╭──

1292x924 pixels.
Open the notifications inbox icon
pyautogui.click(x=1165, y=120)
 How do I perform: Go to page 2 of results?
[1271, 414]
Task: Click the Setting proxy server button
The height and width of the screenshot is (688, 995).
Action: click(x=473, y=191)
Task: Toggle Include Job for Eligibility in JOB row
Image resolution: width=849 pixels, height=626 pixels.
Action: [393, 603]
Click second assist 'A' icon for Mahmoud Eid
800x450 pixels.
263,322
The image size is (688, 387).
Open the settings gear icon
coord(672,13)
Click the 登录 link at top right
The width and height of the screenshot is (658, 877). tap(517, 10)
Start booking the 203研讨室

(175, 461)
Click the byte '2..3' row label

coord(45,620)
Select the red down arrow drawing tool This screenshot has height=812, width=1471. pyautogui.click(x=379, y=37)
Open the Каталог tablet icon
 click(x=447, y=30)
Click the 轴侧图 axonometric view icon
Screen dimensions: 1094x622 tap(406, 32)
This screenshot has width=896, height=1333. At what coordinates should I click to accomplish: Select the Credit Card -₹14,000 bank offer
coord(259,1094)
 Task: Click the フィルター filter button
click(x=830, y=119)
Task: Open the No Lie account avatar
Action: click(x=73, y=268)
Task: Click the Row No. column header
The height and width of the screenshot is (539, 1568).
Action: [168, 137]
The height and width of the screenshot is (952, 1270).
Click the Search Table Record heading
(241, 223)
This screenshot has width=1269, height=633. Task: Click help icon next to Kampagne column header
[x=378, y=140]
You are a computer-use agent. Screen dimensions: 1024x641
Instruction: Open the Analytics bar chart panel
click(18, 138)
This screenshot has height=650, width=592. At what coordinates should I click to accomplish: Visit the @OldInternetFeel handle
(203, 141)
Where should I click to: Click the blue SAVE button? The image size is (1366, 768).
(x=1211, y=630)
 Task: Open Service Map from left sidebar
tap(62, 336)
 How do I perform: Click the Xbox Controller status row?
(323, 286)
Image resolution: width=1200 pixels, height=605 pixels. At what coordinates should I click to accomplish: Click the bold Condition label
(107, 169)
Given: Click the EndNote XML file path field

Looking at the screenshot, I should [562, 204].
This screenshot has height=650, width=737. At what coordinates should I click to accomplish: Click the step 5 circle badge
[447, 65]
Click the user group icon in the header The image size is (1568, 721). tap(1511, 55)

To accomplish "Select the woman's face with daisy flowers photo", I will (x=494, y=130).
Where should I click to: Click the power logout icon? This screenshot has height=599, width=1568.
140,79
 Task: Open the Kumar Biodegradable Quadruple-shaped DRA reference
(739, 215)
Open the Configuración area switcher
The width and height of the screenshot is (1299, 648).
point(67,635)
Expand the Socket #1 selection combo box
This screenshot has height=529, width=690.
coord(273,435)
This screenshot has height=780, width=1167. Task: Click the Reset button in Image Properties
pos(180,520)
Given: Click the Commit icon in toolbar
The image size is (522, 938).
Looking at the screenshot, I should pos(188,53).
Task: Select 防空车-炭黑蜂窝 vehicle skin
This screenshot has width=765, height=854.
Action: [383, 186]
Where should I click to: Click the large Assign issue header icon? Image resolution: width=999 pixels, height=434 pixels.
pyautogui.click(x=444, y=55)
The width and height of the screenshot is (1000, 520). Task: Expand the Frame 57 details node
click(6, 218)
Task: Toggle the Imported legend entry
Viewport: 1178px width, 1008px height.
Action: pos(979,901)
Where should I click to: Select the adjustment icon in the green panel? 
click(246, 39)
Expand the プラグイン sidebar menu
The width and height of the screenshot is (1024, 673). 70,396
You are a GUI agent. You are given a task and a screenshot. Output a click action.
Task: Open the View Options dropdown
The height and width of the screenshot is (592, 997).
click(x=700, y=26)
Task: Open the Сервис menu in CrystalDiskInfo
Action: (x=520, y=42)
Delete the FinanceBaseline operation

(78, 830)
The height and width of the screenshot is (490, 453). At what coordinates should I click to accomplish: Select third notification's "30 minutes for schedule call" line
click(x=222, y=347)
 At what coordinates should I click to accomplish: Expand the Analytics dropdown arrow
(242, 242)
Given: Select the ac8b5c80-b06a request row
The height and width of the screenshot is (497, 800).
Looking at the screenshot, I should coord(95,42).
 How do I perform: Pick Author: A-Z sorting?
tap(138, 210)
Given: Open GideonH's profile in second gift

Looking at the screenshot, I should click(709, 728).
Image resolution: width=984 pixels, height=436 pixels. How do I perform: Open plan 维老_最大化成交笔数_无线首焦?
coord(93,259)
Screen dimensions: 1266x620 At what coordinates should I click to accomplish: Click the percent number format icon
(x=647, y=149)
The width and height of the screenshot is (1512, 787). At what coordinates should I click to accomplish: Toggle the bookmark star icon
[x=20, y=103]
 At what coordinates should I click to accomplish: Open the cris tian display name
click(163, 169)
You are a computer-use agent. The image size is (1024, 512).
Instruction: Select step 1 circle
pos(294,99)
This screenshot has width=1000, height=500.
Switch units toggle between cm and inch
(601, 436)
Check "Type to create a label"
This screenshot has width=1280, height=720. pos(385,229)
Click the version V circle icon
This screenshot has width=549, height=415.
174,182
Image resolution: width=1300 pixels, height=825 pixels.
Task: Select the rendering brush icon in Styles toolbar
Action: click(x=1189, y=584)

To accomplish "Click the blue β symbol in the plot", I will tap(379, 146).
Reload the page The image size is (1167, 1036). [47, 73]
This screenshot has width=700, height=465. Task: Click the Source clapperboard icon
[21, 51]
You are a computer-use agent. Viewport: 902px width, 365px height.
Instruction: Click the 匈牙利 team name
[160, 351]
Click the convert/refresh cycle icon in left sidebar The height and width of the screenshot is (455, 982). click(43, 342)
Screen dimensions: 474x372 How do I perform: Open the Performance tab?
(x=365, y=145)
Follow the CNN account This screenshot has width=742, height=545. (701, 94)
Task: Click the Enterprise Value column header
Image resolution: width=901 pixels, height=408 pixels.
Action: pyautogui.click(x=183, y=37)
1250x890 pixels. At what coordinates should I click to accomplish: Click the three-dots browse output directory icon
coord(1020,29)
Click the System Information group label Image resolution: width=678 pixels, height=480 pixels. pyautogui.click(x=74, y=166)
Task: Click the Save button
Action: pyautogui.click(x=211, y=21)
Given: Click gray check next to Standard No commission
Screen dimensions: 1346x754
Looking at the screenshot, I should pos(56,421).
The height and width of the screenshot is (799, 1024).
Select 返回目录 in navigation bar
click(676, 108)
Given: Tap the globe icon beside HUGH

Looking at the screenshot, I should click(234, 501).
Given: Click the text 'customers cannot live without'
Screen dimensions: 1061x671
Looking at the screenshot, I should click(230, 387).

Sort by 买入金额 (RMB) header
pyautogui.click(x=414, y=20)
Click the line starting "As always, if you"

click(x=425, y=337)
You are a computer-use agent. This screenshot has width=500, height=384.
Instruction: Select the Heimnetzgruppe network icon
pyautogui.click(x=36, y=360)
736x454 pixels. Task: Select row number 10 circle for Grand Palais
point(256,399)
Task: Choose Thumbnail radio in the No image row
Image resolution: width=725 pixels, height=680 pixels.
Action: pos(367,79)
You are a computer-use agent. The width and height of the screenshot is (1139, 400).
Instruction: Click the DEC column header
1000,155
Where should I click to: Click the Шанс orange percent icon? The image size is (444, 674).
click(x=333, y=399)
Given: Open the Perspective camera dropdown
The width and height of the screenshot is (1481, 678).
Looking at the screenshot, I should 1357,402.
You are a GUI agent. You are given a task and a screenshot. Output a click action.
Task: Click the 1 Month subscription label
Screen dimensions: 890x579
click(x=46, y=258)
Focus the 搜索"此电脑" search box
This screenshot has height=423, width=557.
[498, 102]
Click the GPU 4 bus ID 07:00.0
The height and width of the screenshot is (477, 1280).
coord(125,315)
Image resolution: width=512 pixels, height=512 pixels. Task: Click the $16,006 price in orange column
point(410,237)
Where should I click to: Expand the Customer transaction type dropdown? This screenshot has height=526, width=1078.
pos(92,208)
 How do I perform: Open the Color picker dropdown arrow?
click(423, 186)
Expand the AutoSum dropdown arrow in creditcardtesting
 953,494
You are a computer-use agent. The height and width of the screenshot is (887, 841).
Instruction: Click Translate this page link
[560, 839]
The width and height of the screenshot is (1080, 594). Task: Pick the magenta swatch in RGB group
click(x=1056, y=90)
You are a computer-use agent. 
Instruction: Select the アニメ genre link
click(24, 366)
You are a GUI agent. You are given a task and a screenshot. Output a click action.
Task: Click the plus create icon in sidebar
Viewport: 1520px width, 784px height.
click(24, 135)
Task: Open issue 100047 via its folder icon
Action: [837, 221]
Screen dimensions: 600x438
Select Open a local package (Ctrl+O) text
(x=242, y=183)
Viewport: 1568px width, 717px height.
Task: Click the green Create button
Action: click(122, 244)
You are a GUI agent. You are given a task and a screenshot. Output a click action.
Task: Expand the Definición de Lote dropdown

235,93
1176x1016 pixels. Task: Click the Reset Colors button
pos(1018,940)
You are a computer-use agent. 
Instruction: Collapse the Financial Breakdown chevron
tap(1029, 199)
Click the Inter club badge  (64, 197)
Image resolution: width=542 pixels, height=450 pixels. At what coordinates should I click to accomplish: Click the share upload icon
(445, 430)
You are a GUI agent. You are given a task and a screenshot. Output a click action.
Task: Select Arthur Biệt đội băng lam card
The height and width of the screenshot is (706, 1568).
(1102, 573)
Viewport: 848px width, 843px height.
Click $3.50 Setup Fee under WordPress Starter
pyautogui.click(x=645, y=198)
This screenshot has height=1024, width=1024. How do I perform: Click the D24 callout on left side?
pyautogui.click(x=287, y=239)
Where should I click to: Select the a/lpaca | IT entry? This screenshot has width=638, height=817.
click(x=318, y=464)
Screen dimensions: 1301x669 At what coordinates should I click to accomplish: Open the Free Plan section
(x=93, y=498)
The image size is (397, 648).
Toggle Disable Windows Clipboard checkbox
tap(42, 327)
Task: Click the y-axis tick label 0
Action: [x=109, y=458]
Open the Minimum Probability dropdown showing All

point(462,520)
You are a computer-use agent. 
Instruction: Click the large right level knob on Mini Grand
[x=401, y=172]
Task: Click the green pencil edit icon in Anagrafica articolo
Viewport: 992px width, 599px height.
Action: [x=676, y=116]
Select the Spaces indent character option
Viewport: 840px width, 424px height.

╰──

Instructions to follow:
For the string "computer", search the preceding data and copy every line that includes it.

Expected output:
You are a computer-use agent. Screen dimensions: 1024x641
You are a computer-use agent. The image size is (1024, 512).
You are a computer-use agent. Viewport: 902px width, 365px height.
You are a computer-use agent. This screenshot has width=500, height=384.
You are a computer-use agent. The width and height of the screenshot is (1139, 400).
You are a computer-use agent. The height and width of the screenshot is (887, 841).
You are a computer-use agent. 
You are a computer-use agent. 
You are a computer-use agent. 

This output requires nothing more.